Providers underscored the continuation of outpatient accessibility through clinics [54] in one theme. Traditionally, outpatient prenatal settings were established as major access points for early maternal interventions and services [11]. Given the rise in maternal opioid use, prenatal outpatient settings face multiple challenges to integrate and coordinate addiction services through specialty treatment programs for women with OUD [55]. Effective integrated models often referred to as co-located, characteristically maintain hallmarks of accessibility, coordination and communication [34]. Therefore, maintaining a co-located relationship between outpatient prenatal and specialty addictions services has the potential to improve MOUD delivery.

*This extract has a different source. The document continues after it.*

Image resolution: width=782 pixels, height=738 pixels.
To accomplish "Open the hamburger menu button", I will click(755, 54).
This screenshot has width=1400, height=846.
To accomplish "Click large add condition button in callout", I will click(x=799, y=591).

In another theme, study providers recommended integrated “one-stop shop” models, similar to those in comprehensive coordinated treatments for non-pregnant HIV populations that have shown notable success [34, 56]. Implementing such a program, however, will require realigning reimbursements from current sole/primary provider and fee-for-service payer systems (by individual procedure/visit) to value-based bundled maternity or episodic payments for services [57]. The framework for value-based care, quality, coordination of services, interdisciplinary approach and patient-centered care parallels the integrated model proposed in this study. The feasibility of the integrated model needs further evaluation particularly in low waivered provider access areas in rural communities.

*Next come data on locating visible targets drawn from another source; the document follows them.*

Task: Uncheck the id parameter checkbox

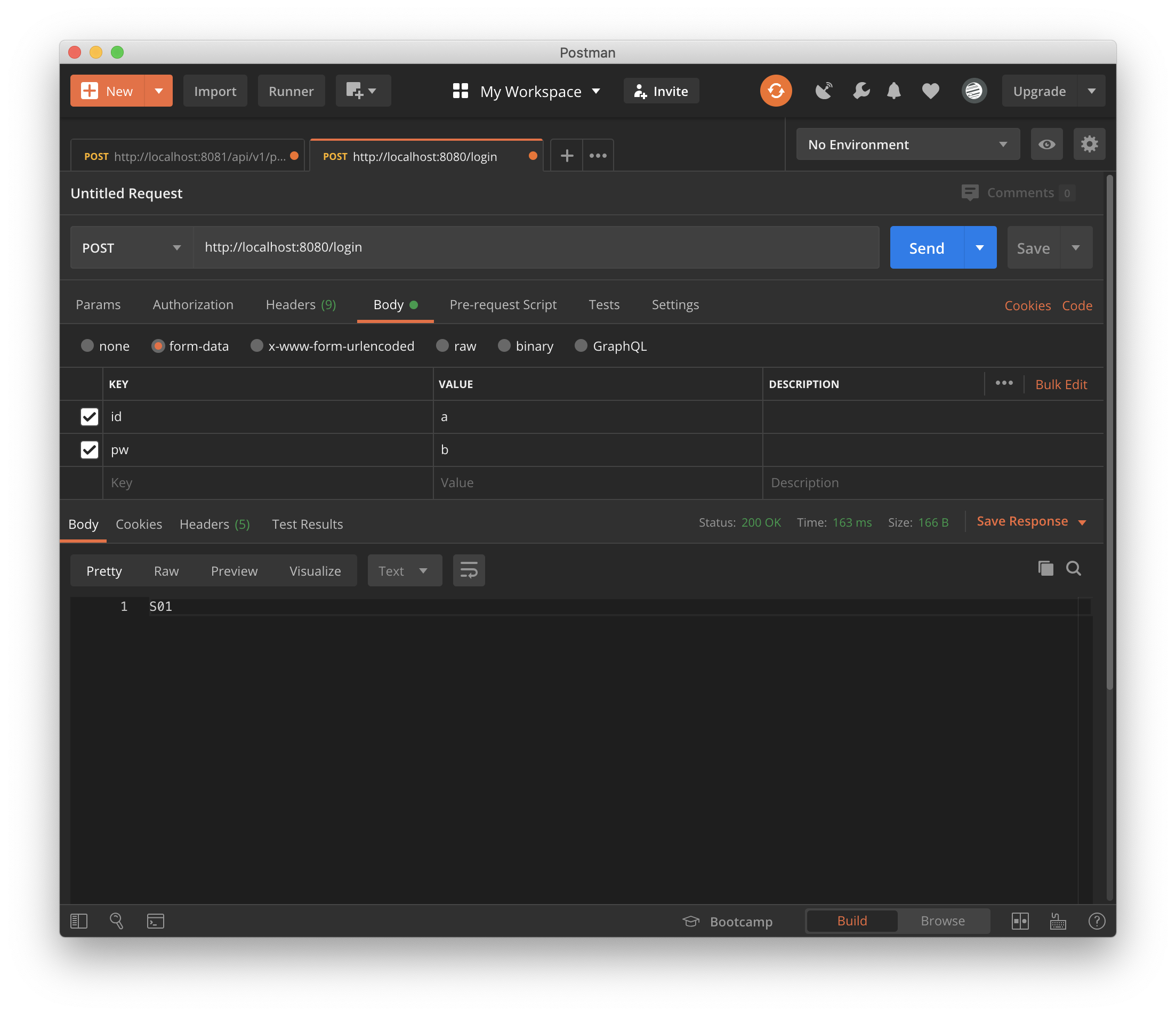Action: [x=89, y=417]
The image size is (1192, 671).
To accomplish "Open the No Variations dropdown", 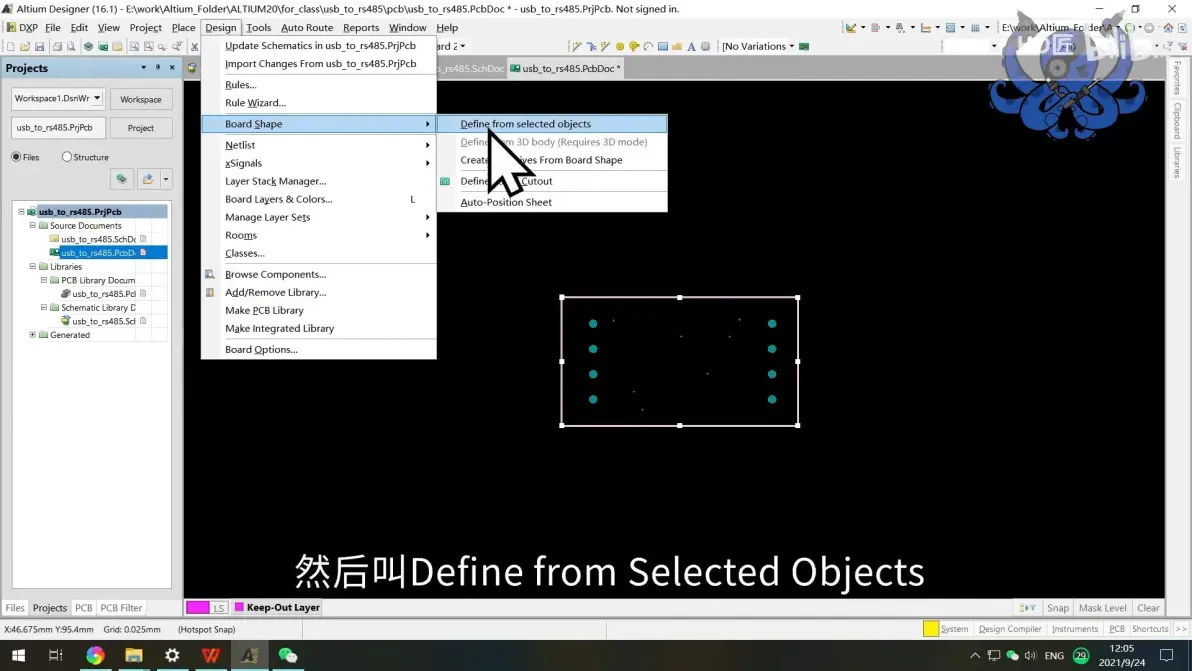I will tap(757, 46).
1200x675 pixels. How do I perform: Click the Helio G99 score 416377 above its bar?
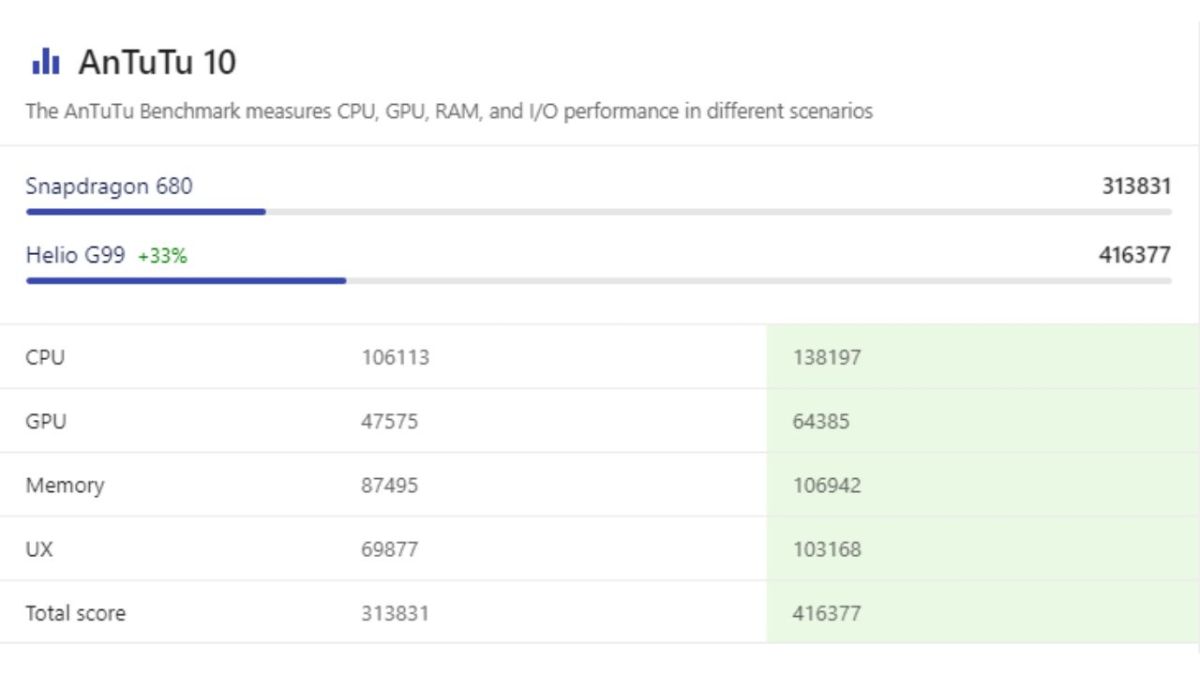pyautogui.click(x=1134, y=255)
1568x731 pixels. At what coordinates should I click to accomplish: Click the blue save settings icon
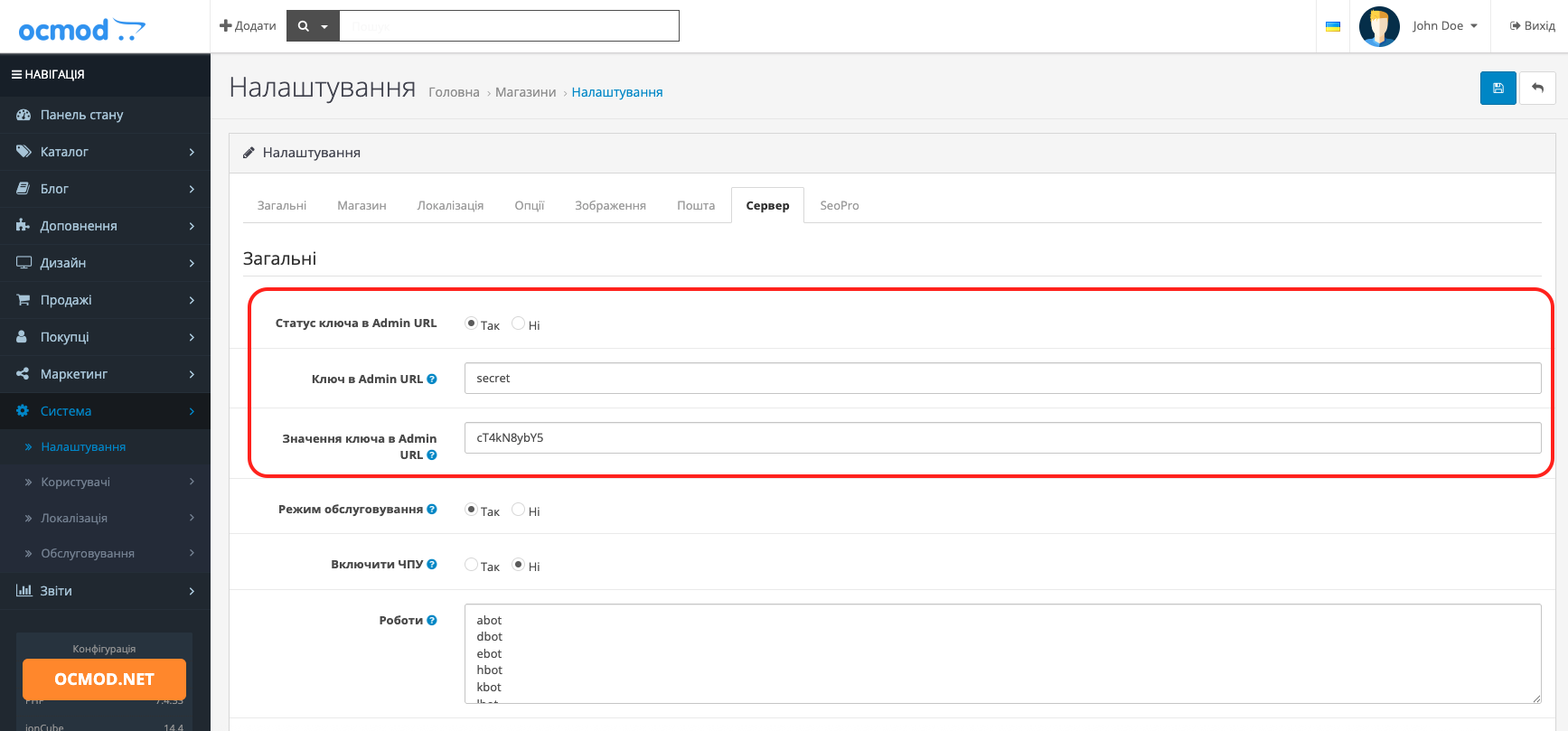[x=1498, y=89]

Among patient-related health systems factors critical to MOUD delivery, lack of external support such as transportation and residential housing to meet the specific needs of pregnant women (i.e. mothers with small children and pregnant women victimized in domestic violence situations), lack funding support, and remains largely insufficient to address comprehensive treatment [11, 46, 58, 59]. Non-traditional and innovative funding streams can be tapped to assist women [58]. Given the potential for relapse or even death in postpartum [11, 20, 33], supportive postpartum resources can increase treatment adherence and reduce adverse risk outcomes [55]. The role of social workers as the first line of contact highlighted in this study needs further attention. Social workers can extend traditional roles of care coordination across disciplines and multiple settings to improve MOUD delivery to pregnant women. Although Medicaid offers postpartum follow-up through 60 days, researchers and clinicians find the service period inadequate to meet recovery goals [60] and under the Affordable Care Act, not all states have adapted postpartum coverage including addiction and mental health services [61]. Given the implications for health policy, future studies can explore the role of social workers to identify targeted interventions to improve postpartum care and to reduce adverse health outcomes for women with OUD.

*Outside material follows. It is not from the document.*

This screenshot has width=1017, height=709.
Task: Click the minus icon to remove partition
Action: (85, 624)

Stigma of addiction has been well-documented in the literature [54, 58, 59]. In this study, providers reinforced the call for a cultural shift in thinking about addictions as a chronic disease [62]. A patient-centered approach [63] based on tolerance towards persons with addictions with modifications in the provision of care can decrease stigmatization and improve treatment.

Strengths and limitations

The study was strengthened by input from an interdisciplinary provider sample within an academic network and health system. Providers freely shared experiences in treating and facilitating the care of pregnant women with MOUD, but the study could have benefitted from the input of additional active prescribing providers. The sample of urban providers may be limited and not generalizable to rural settings.

Conclusions

Overall, in this pilot study, we presented provider perceptions of MOUD treatment and factors critical to improving treatment in pregnant women with OUD. The study identified emerging themes and insights to guide understanding of treatment, as well as persistent patient, provider and health systems factors that remain challenging. Treatment variances in caring for pregnant women with OUD can be improved by leveraging additional healthcare provider perceptions, direct experiences and recommendations towards a team-based, patient-centered integrated approach. The findings from this pilot study will be utilized to inform larger, future OUD, MOUD and pregnancy studies.